'''

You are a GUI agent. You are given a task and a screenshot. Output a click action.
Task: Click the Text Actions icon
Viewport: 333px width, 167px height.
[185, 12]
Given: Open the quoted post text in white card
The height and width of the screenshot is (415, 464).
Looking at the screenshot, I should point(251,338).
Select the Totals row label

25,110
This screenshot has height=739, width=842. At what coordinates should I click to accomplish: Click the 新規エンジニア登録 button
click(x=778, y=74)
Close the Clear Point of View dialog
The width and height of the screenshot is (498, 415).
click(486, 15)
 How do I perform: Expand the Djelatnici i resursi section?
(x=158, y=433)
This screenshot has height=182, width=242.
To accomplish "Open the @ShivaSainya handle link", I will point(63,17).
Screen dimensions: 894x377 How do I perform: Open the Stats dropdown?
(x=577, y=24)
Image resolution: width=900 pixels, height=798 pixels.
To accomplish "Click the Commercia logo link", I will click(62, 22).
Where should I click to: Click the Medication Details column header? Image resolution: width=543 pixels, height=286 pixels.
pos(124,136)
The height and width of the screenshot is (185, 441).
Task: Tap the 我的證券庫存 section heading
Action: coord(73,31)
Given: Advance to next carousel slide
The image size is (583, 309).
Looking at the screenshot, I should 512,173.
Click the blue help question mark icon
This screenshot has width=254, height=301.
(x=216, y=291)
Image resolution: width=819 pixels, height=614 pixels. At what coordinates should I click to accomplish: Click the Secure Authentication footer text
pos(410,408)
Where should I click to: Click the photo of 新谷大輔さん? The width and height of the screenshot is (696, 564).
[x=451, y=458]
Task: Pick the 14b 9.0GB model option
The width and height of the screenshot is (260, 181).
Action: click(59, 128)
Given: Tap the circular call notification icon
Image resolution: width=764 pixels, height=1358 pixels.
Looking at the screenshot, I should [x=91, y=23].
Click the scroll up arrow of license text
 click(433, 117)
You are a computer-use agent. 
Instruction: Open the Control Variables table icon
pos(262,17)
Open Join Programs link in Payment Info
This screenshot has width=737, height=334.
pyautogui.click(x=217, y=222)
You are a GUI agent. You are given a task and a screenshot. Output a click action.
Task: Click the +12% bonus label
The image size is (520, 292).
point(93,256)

'''

Task requirements: How many lines in the entries contain the string "will"? Give the number only.

Final answer: 2